Our story’s account of this transformation of pro bono, and of the legal profession along with it, is the latest in a continuing City Journal series in which Mac Donald has traced how the cultural revolution of the 1960s seeped into every capillary of America’s elite institutions, from the law schools and great charitable foundations to the schools of public health and even the New York Times’s annual neediest cases appeal. All told, it is an extraordinary chronicle of how the ideas of an elite few—ideas about the causes of poverty, about personal responsibility, about the role of government, about human nature and human dignity—flowed almost instantaneously out of the ivory tower into the whole of American society because they had so quickly and completely won over the agencies that shape and transmit culture. When Wall Street lawyers start putting into practice theories that a few years earlier existed only in the minds of a few wild-eyed academics, the real-world consequences are bound to be sweeping.
How sweeping? Kay S. Hymowitz’s “Who Killed School Discipline?” gives one answer to that question. Pro bono litigation on behalf of pupils challenging the disciplinary actions of teachers and principals went far toward subverting the authority—including the moral authority—of school officials. The result: disorderly schools, bristling with lawyer-devised bureaucratic procedures and pop-psychology behavior-control gimmicks that fail to keep students under control and, worse, fail to create the community of value that once not only kept schools orderly but also made them molders of citizens.
Lawyers produced these results doubtless with good intentions, believing that they were sparking a new era of freedom. But with their narrow focus on abstract rights, it never occurred to them that human communities operate according to certain realities of human nature. They never dreamed that they could be damaging a layer of human value even deeper than constitutional rights. In this, they were proceeding as so many statesmen and social commentators proceed: looking only at political or legal structures without considering how they enhance or deform the raw human material. For social commentators, it takes great insight not to fall into this error, as Theodore Dalrymple explains in “How to Read a Society.” What makes a pair of nineteenth-century French aristocratic writers, Astolphe de Custine and Alexis de Tocqueville, such lastingly great social analysts, Dalrymple shows, is their continuous attentiveness to the interplay of political regimes, human nature, and individual consciousness—an attentiveness modern commentators and statesmen would profit by adopting.
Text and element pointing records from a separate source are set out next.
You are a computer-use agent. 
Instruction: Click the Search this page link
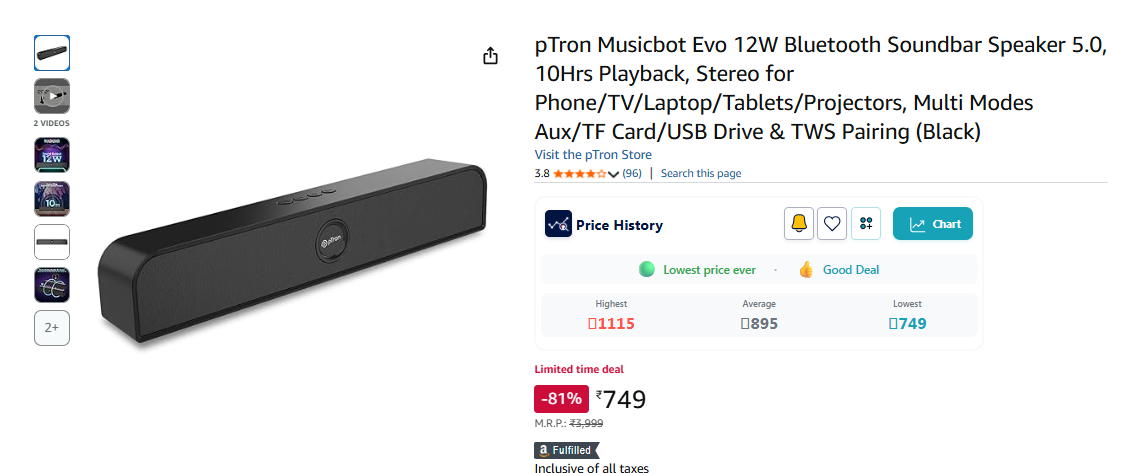[x=701, y=173]
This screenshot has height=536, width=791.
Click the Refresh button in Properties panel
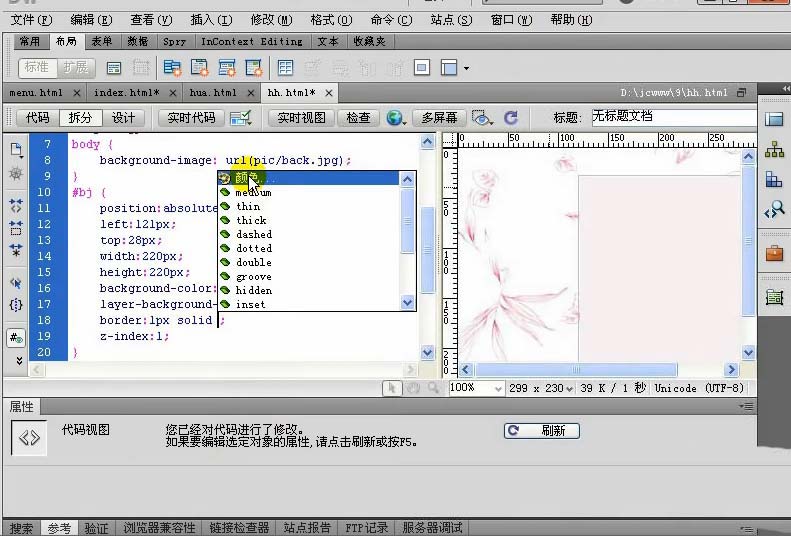[x=542, y=431]
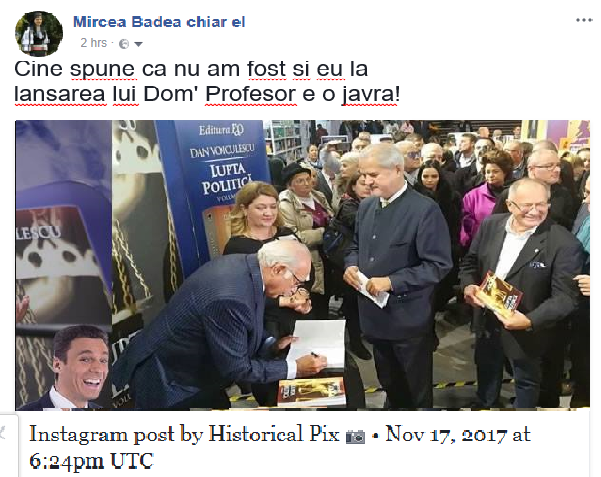Viewport: 601px width, 477px height.
Task: Click the partial arrow icon at the caption's left edge
Action: (x=3, y=433)
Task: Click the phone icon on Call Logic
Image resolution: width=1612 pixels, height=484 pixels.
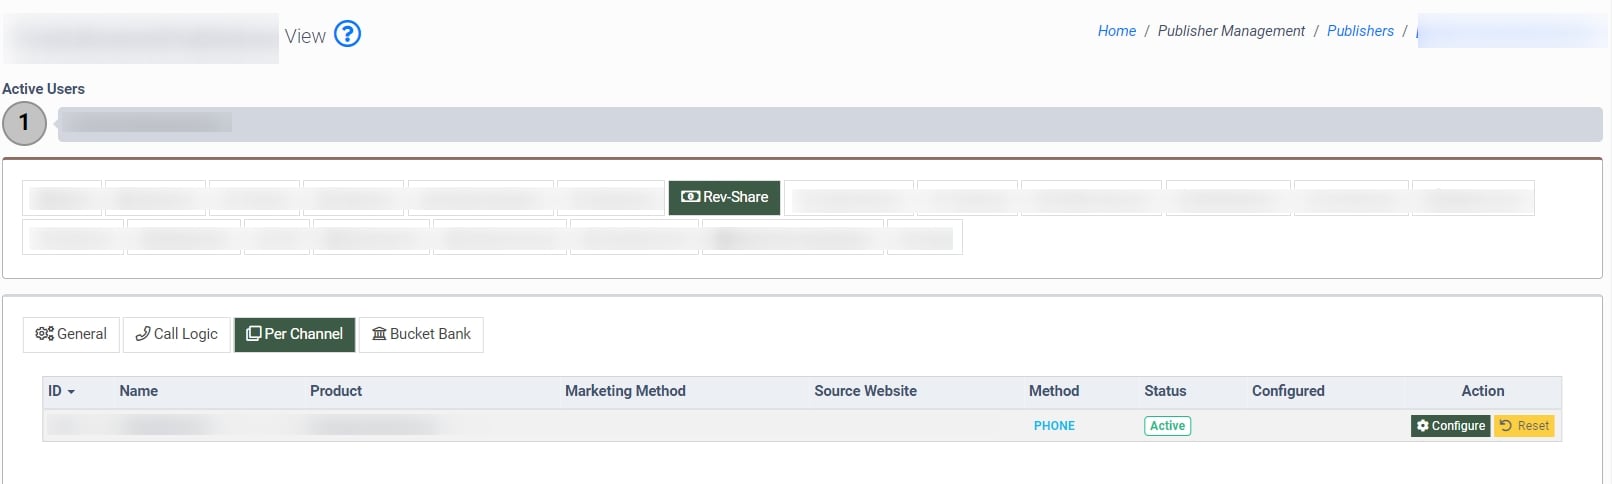Action: coord(143,334)
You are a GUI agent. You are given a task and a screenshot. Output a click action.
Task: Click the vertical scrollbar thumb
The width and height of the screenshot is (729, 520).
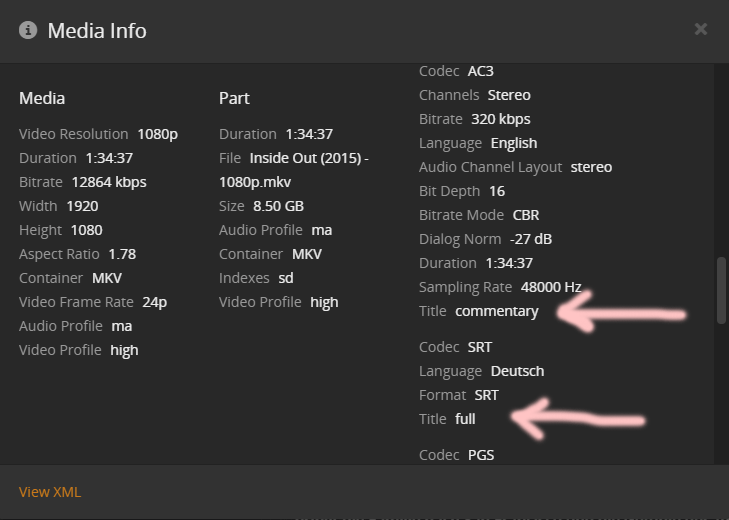coord(722,290)
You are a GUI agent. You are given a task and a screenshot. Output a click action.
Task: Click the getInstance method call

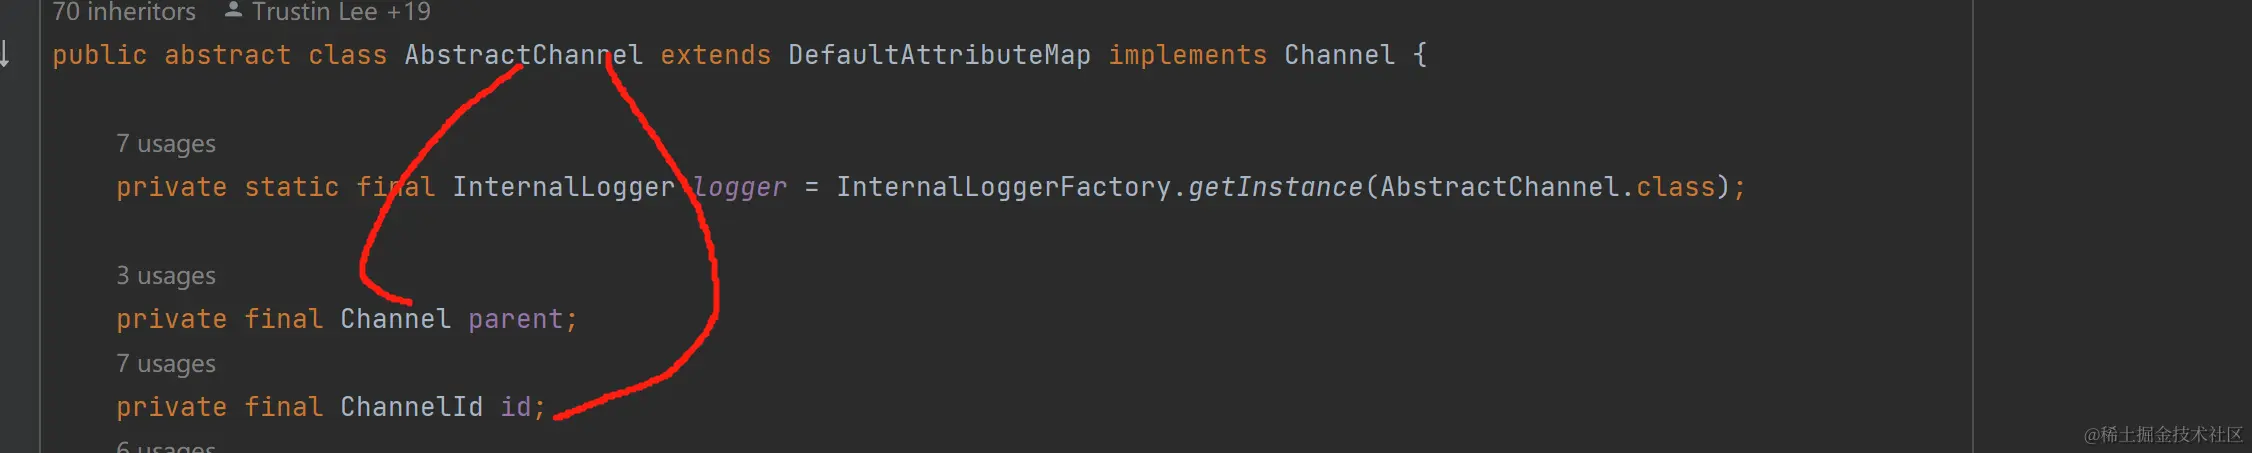point(1275,187)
The transformation of pro bono lawyering that led to these social changes began with changes in the culture. Two further stories in this issue investigate what is happening on the cultural frontiers today. It’s a mixed—and therefore hopeful—picture. “Bring Back Sportsmanship” by Brian C. Anderson and Peter Reinharz shows how the destructive forces of the sixties’ cultural revolution have debased professional and schoolboy sports, often making them celebrations of thuggery instead of sportsmanship both on and off the field. But as Stefan Kanfer explains in “Good Literature Lives!,” authors Patrick O’Brian and J.K. Rowling, with their beautiful prose and elevated moral vision, have kept literature very much alive, and millions of readers have responded enthusiastically. So the material for cultural renewal—pro bono publico—is at hand.